_TASK TO CARRY OUT_:
Copy the records below exactly, starting at the line that contains "Open the Безпека tab" and ending at the line that contains "You are a GUI"; leave out any pictures.

_Pixel coordinate grounding data_:
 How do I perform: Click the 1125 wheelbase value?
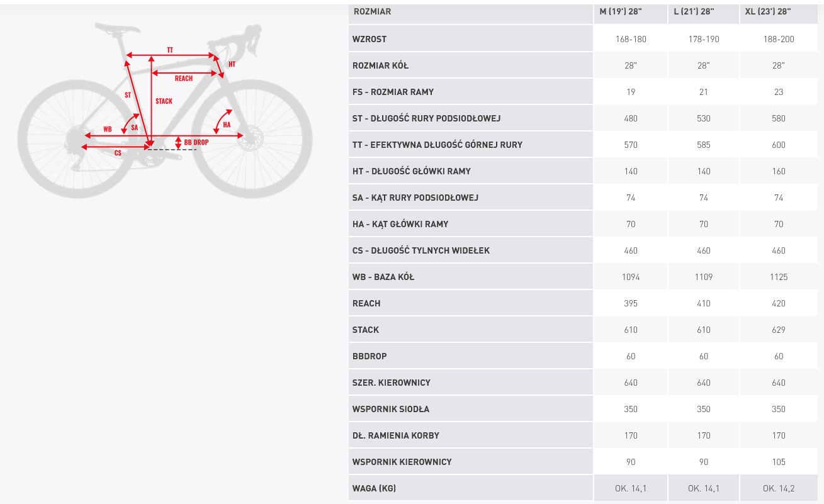coord(778,277)
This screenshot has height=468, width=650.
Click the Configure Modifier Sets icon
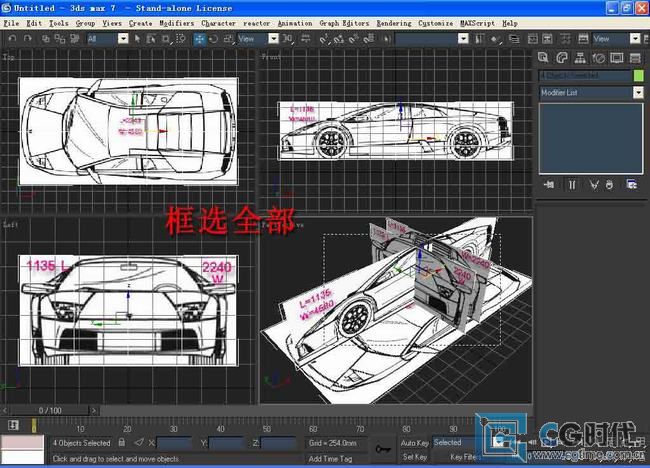point(631,185)
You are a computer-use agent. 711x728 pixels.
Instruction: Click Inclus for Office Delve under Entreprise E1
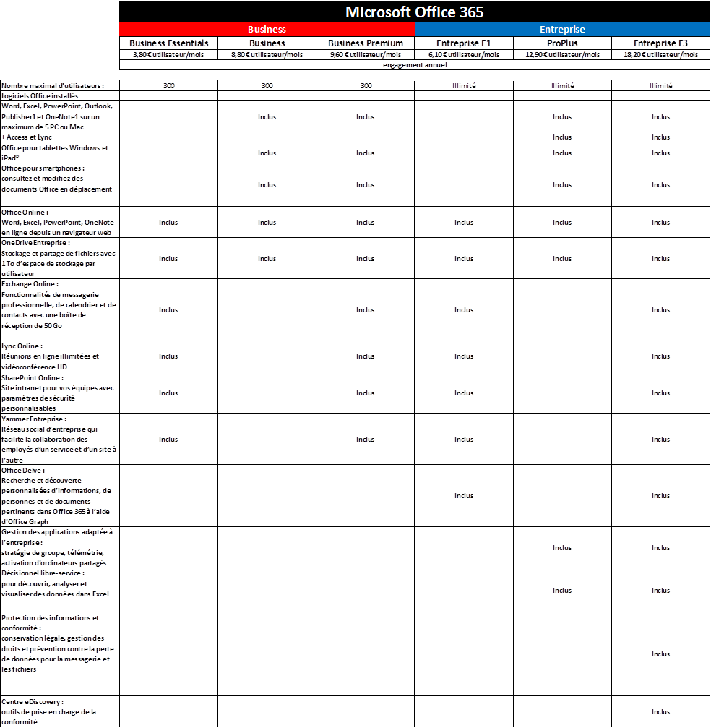pyautogui.click(x=464, y=496)
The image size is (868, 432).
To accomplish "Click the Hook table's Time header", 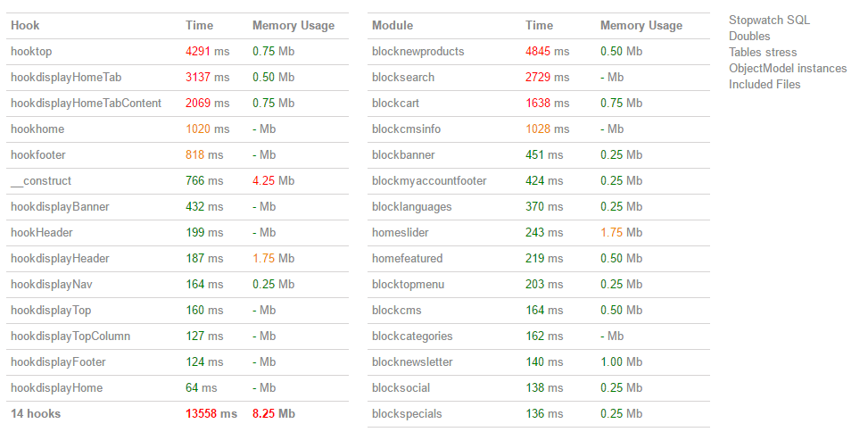I will click(200, 26).
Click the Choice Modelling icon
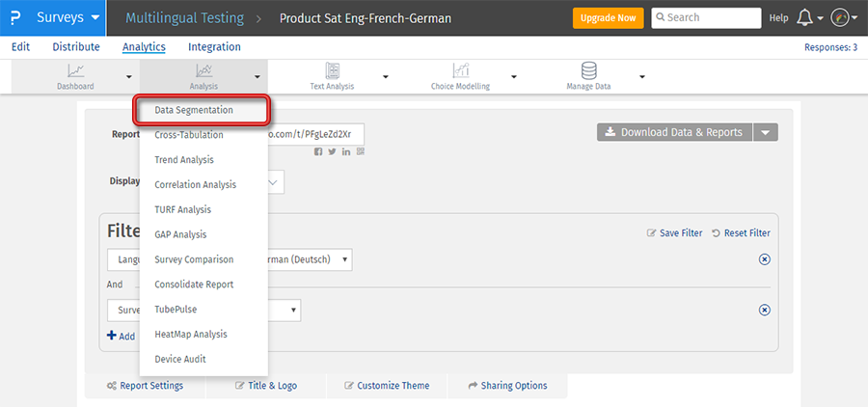The width and height of the screenshot is (868, 407). 461,70
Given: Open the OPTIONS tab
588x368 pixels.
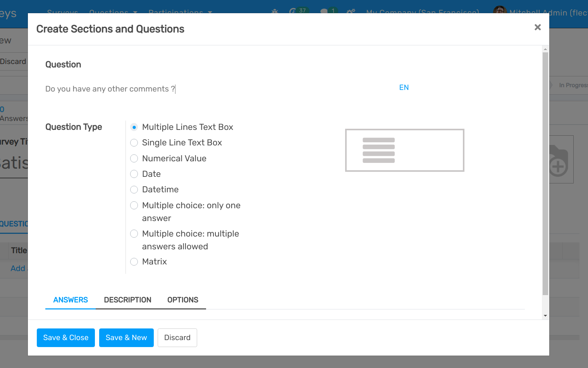Looking at the screenshot, I should 182,300.
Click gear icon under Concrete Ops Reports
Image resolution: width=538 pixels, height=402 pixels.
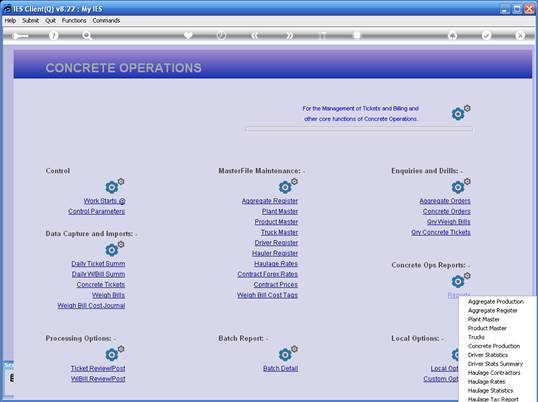pyautogui.click(x=461, y=280)
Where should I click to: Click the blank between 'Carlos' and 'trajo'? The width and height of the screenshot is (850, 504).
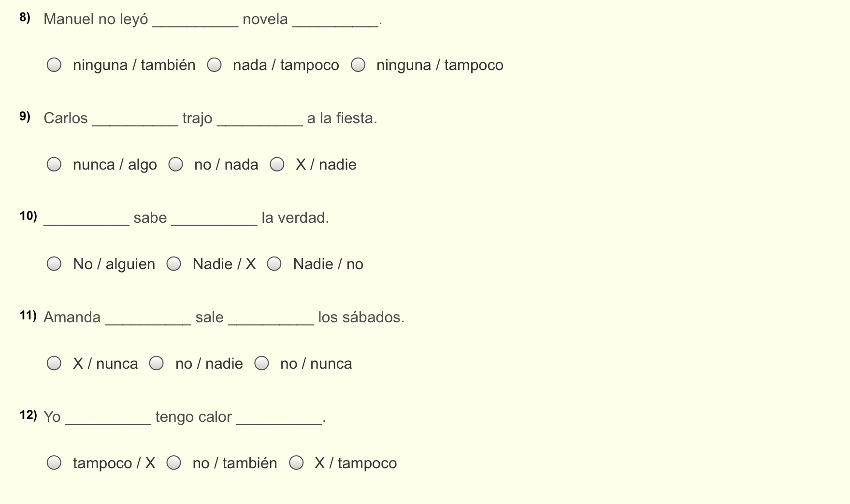click(x=135, y=120)
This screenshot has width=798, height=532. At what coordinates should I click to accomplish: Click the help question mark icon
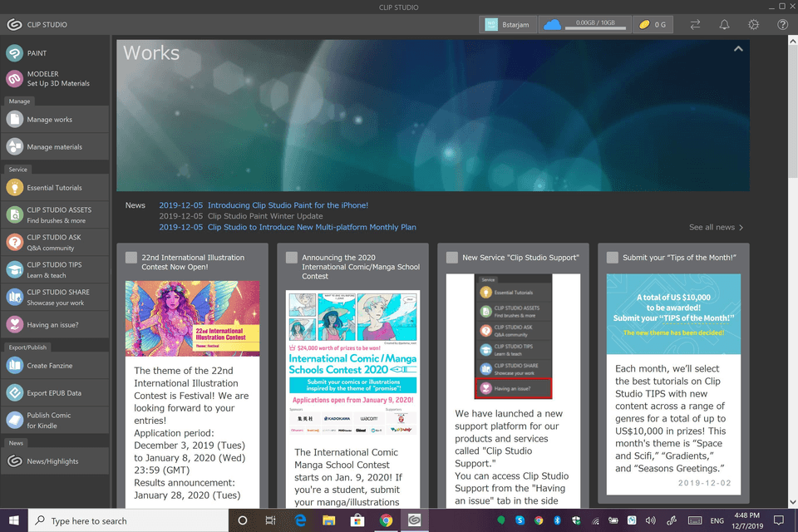click(x=782, y=25)
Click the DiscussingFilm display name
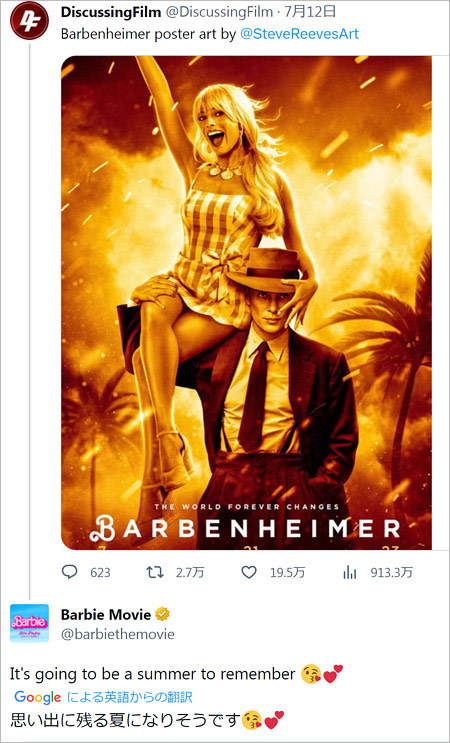The image size is (450, 743). [x=111, y=13]
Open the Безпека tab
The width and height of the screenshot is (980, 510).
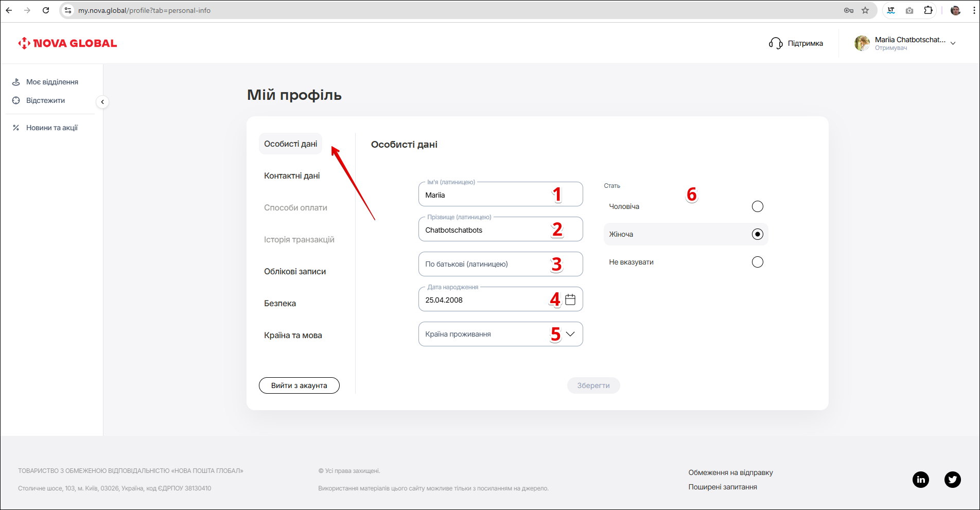point(280,304)
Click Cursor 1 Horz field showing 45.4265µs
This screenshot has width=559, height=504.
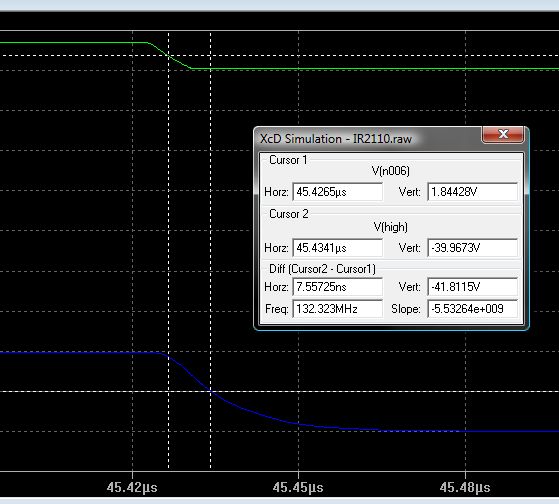pyautogui.click(x=337, y=192)
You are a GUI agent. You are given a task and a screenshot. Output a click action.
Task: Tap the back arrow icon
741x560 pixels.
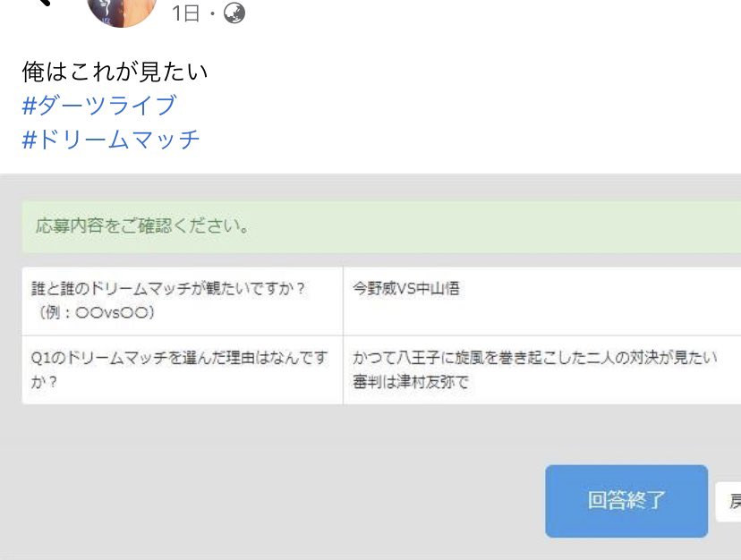coord(44,3)
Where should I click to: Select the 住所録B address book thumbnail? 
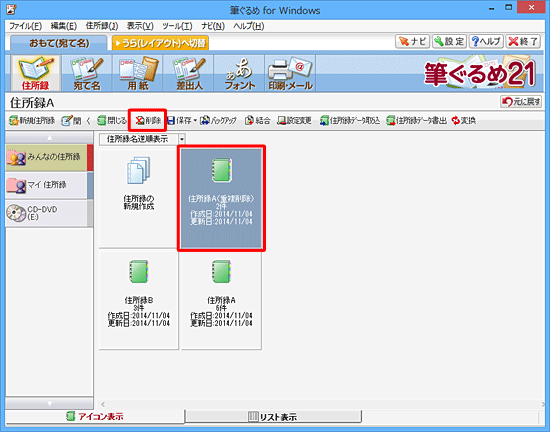tap(139, 299)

_RESULT OF THIS TASK_:
Open the Безпека tab
The width and height of the screenshot is (980, 510).
point(280,304)
Click Cursor 1 Horz field showing 45.4265µs
This screenshot has width=559, height=504.
pyautogui.click(x=337, y=192)
You are a GUI agent. You are given a task and a screenshot. Output a click action.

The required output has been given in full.